Secondly, we had cultural and field visits in which we were treated to different local Chinese traditional sites and introduced to the Chinese health system.  I particularly found the cultural visits very rich and was delighted to be able to touch base with old Chinese traditions, which are very vividly painted at the Great Wall, the Summer Palace and the Forbidden City.  I was also more than delighted to have a chance of seeing a panda at the Beijing Zoo. But more importantly, during the field visits, I was part of a group that went to what is called the ‘rural parts of Beijing’. Here we visited the district health office and two of their health centers. I was particularly impressed by the integration of Chinese traditional medicine with the western medicine within the mainstream health system. This means that they give both disciplines and approaches adequate resources and attention in terms of developing them further.

And lastly, Emerging Voices offered me an important chance to meet and receive some career guidance from senior health systems researchers. We had a huge number of senior researchers and I was able to meet some experts in participatory action research methodologies. This was of interest to me because it forms the principals upon which we are building our current FHS intervention – MANIFEST. MANIFEST is the maternal and neonatal implementation for equitable systems.
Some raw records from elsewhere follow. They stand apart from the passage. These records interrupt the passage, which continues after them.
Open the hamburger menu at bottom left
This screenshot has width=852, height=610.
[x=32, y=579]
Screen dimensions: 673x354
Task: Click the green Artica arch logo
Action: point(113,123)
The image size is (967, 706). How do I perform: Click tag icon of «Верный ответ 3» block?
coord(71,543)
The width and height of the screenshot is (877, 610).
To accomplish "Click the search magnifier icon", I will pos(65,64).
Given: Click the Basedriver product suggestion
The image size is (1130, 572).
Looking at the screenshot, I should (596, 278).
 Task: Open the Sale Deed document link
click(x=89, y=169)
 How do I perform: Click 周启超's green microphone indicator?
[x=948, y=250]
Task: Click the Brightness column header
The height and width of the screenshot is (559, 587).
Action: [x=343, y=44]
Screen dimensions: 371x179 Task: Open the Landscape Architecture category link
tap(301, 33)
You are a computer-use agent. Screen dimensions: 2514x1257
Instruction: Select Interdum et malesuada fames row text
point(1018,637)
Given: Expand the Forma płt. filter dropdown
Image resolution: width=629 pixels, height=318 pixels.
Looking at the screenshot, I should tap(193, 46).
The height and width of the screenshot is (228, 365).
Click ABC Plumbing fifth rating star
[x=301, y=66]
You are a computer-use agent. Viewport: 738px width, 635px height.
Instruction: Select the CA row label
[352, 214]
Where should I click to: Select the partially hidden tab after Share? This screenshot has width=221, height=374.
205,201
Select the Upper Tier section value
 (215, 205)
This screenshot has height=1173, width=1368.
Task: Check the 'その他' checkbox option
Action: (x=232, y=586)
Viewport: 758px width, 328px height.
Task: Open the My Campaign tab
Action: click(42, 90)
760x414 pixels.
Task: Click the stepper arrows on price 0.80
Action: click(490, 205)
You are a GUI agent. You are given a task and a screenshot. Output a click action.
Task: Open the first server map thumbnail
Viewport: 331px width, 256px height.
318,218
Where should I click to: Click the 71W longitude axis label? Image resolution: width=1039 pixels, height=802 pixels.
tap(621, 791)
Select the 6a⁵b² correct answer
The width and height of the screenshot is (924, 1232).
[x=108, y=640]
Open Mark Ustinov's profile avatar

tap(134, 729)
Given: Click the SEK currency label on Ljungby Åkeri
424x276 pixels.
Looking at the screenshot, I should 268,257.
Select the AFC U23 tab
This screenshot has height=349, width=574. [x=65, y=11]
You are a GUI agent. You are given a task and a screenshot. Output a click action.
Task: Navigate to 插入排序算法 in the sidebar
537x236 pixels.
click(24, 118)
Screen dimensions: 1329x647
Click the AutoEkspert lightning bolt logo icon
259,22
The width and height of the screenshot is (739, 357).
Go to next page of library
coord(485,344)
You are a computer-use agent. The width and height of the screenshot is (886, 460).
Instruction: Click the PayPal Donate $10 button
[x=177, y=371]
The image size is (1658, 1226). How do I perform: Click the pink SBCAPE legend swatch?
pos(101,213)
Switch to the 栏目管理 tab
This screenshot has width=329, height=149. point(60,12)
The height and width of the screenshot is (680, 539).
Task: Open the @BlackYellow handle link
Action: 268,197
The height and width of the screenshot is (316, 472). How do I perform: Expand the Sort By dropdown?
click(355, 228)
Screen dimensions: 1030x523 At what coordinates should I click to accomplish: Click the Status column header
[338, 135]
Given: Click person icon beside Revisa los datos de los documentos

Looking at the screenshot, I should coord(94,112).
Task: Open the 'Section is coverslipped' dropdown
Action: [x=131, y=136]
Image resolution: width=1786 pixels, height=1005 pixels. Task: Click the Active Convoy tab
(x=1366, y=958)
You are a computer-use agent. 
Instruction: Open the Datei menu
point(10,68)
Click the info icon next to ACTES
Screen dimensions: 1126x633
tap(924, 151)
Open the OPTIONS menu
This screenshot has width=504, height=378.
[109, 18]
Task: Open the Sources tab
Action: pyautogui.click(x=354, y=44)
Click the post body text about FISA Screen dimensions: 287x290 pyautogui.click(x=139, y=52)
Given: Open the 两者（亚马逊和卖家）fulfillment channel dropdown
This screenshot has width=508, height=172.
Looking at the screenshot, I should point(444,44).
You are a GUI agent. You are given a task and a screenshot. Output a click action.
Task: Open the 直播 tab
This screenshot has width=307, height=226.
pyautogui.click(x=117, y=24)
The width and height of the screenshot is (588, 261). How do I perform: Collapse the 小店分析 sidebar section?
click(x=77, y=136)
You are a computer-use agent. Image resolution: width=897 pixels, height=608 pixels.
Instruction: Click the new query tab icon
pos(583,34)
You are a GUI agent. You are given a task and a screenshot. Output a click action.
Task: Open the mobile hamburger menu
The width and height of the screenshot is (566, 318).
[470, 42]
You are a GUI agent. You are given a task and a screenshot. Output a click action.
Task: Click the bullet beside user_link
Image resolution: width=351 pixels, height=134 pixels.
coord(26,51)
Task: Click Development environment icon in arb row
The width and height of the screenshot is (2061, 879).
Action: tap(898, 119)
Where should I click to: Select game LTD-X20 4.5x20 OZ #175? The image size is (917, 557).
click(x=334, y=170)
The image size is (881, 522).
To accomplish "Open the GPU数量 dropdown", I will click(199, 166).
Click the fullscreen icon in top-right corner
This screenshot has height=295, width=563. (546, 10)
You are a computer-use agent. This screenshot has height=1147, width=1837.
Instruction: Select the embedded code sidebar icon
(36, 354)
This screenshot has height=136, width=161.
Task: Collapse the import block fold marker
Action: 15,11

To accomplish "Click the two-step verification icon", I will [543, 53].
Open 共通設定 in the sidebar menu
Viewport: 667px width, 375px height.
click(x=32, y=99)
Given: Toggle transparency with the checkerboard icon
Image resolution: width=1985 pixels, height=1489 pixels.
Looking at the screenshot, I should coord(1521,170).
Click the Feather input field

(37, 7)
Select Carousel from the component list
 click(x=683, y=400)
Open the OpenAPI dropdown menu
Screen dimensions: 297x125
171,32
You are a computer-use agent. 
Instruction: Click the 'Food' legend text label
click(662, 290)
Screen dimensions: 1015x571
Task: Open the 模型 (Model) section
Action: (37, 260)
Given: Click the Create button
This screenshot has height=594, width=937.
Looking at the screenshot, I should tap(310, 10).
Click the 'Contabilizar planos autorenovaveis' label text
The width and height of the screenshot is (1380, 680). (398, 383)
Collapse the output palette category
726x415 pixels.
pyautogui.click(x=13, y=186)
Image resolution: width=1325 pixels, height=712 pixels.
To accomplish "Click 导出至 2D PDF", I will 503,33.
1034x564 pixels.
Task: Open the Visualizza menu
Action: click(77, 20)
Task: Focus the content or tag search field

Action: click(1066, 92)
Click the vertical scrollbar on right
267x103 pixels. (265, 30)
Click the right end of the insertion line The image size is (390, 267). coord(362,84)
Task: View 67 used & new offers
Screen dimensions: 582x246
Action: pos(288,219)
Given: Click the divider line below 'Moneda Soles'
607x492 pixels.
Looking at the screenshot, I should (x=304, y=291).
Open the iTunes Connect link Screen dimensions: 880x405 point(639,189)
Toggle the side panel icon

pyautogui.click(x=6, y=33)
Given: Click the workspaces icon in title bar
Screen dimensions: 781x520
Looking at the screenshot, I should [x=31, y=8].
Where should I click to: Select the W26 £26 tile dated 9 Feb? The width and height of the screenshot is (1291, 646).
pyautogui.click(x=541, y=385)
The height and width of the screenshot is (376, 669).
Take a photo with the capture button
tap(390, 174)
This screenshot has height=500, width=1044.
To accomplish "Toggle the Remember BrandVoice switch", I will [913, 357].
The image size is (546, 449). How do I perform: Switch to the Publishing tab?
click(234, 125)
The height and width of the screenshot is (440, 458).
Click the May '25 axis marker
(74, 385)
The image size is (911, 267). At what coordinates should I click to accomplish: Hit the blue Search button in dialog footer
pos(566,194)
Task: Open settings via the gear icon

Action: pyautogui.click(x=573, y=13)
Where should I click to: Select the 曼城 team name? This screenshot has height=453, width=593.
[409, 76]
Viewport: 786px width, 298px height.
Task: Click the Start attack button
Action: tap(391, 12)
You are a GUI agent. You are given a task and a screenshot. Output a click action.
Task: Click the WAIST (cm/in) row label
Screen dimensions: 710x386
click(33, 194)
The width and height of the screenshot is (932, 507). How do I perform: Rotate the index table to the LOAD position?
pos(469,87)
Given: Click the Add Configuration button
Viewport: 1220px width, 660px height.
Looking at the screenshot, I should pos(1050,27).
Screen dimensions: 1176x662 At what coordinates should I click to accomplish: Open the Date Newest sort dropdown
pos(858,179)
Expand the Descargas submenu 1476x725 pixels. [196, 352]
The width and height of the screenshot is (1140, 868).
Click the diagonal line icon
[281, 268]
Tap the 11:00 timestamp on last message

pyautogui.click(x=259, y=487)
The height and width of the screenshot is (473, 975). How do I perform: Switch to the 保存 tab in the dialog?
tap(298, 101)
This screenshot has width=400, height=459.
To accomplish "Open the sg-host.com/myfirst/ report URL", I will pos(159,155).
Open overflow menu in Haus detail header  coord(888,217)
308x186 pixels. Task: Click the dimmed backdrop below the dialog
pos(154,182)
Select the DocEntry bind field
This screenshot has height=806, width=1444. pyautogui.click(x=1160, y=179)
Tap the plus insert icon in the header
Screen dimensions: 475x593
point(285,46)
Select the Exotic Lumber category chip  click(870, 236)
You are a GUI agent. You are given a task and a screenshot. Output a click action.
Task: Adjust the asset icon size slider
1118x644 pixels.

Our overarching goal is to reduce maternal and neonatal mortality through tapping into exiting community resources and working through exiting structures in order to increases chances of continuity. I believe that Emerging Voices has introduced me to a network of researchers in my field and therefore opened possibilities for learning and sharing. I therefore want to sincerely thank the organizers of the emerging voices first for the organization and for partially funding my training. I would also want to thank the Future Health Team in Uganda for supporting my travel to Beijing to attend this training.